--- Document section ---
A: Continue to broaden our base. If you have an installed base that continues to grow, then good things happen. If we can maintain our attach rate as strongly as it is, (good things happen) for the eco-system, the multi-billion-dollar eco-system that surrounds us, whether it’s our publishing or development partners around the world. We need to continue our momentum. We of course need to have great success with games like “Halo 3,” which I think will be the story of 2007.
Q (from same reader): It seems like consumers are identifying with the Wii. What do you believe are the current reasons for the Wii success and how is Microsoft positioned to address these?
A: So I think the Wii is a combination of innovative input — and I’ve been on record (about that) for two years since I first saw it in Tokyo when Iwata-san brought those controllers out — but price is also a major advantage for Nintendo. Their intellectual property has always been strong, has been for a decades. The question is going to be, as we get further down into the life cycle, how sustainable the experience is going to be, how much third party support is going to continue to grow for the platform. And we’re not blind to the fact that we continue to need to make our platform more approachable. Our work with Activision in making “Guitar Hero” such a success over the last couple of weeks, I think, is the tip of the iceberg of some of the work you’re going to see around a more approachable platform. At the same time, I don’t want to lose my hard-core guys, who I love to death and who are huge fans of what we do.
Q: (Antonucci): Last question. I’m going to let you read this one out loud yourself, because there’s a name in here that apparently this reader thinks you’re going to be familiar with (but) that I’ll probably butcher the pronounciation of.
A: “What is Microsoft’s current relationship with Tomonobu Itagaki and why not purchase a Japanese company to gain a foothold in Japan?” Itagaki is a great friend of mine. Itagaki-san is the key developer behind such great games as “Dead or Alive” or Ninja Gaiden.” And of all the Japanese developers, from the very git-go, he believed in the Xbox platform. I’m talking Xbox, not Xbox 360 . . . and more recently through Xbox 360. I’m a huge fan of his. I’ve spent a lot of time with him in Japan. Y’know, he’s a unique individual with the glasses and the long hair. And his games are always interesting of course. The way that the DOA girls show up is always popular within the gaming ranks. . . . I’m a huge fan because of the commitment he gave us early, particularly in the face of ridicule from the Japanese developers and publishers who thought he was an idiot for getting behind Xbox. We now look at great cases like Capcom, who have come to the fold and are are doing phenomenally well with Xbox 360. . . . As regards purchasing a Japanese publisher, we’ll never comment on our acquisition plans at all.
Q (Antonucci): But the larger issue is making more headway in Japan.
A: And you may argue that purchasing a publisher would do that. I’m not totally sure that would be the case, because if you purchase someone, that makes them a first party, and that actually dilutes the value of what you’ve just done, so there’s a business reason why that becomes difficult. I would rather focus on what I’ve done for many many years, which is travel on a regular basis to Tokyo and build relationships with those publishers. One thing I’ve seen — and I’ve been going to Tokyo now for eight years, probably 50 times in the last eight years – is there’s a more global outlook now from Japanese publishers than there has ever been. Capcom (is) the best example of that with “Dead Rising” and “Lost Planet,” with which they’ve done incredibly well. They realize the Japanese domestic market is insufficient to sustain them without globalizing, and, quite frankly Westernizing the way that they go to market. Konami, Sega, Capcom, Namco — all does that same thing. And that bodes well for us, because obviously they see our strength in the Western world and they’re becoming great partners of ours.

--- Problem A ---
In the interview, which game does the speaker say will be the story of 2007?
--- Problem B ---
Repeat a passage of the interview word for word, beginning at the words "A: Continue to" and stopping after "story of 2007.".
The records that follow have nothing to do with the interview.

--- Data listing ---
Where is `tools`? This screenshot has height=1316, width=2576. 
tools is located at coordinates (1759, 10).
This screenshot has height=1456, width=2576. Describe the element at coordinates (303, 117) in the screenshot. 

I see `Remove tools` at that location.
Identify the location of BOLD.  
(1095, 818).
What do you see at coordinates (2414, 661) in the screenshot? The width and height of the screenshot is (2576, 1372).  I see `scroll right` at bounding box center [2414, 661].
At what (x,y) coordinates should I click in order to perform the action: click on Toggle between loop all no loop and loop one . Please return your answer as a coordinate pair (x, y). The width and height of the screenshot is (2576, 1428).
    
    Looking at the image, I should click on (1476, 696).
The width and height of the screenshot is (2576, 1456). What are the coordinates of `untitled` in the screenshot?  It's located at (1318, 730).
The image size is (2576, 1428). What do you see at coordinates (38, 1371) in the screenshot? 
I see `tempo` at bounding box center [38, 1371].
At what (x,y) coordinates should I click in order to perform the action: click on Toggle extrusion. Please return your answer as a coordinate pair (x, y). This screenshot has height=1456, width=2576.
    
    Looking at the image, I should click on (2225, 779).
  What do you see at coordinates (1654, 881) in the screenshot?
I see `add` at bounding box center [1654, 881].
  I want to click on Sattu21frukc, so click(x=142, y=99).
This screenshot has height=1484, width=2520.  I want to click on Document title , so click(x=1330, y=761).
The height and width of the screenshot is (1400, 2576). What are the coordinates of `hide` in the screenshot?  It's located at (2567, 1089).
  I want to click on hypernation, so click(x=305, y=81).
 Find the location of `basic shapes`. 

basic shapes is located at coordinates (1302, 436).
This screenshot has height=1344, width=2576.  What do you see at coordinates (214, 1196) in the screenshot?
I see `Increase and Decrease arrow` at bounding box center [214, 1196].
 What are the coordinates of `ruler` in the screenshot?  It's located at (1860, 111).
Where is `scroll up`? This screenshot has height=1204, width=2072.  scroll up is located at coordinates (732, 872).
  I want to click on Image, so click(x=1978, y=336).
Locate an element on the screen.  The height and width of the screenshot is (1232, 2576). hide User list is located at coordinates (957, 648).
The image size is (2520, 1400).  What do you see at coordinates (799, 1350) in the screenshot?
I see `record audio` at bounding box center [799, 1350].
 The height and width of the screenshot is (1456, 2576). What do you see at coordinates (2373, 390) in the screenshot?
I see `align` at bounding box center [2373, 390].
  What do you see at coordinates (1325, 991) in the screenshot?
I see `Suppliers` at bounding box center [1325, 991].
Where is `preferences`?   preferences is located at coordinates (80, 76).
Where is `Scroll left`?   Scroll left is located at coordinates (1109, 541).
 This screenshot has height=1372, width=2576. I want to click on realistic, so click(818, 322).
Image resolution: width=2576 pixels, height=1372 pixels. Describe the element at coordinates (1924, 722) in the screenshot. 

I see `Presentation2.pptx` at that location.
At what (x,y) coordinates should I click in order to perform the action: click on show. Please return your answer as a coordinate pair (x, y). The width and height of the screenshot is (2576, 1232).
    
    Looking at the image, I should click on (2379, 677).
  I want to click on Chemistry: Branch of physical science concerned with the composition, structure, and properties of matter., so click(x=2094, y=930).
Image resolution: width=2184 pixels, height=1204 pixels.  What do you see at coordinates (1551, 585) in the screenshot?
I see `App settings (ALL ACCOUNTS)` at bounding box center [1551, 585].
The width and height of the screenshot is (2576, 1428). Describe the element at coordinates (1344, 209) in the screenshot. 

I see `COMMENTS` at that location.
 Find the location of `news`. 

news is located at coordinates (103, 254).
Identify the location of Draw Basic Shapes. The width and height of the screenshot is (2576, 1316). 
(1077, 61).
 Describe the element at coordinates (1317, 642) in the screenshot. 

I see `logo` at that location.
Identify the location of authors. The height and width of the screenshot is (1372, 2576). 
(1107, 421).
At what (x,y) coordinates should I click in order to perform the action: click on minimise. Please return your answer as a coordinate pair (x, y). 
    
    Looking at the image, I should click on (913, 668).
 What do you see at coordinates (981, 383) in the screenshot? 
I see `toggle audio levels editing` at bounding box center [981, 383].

--- Exercise response A ---
"Halo 3."

--- Exercise response B ---
A: Continue to broaden our base. If you have an installed base that continues to grow, then good things happen. If we can maintain our attach rate as strongly as it is, (good things happen) for the eco-system, the multi-billion-dollar eco-system that surrounds us, whether it’s our publishing or development partners around the world. We need to continue our momentum. We of course need to have great success with games like “Halo 3,” which I think will be the story of 2007.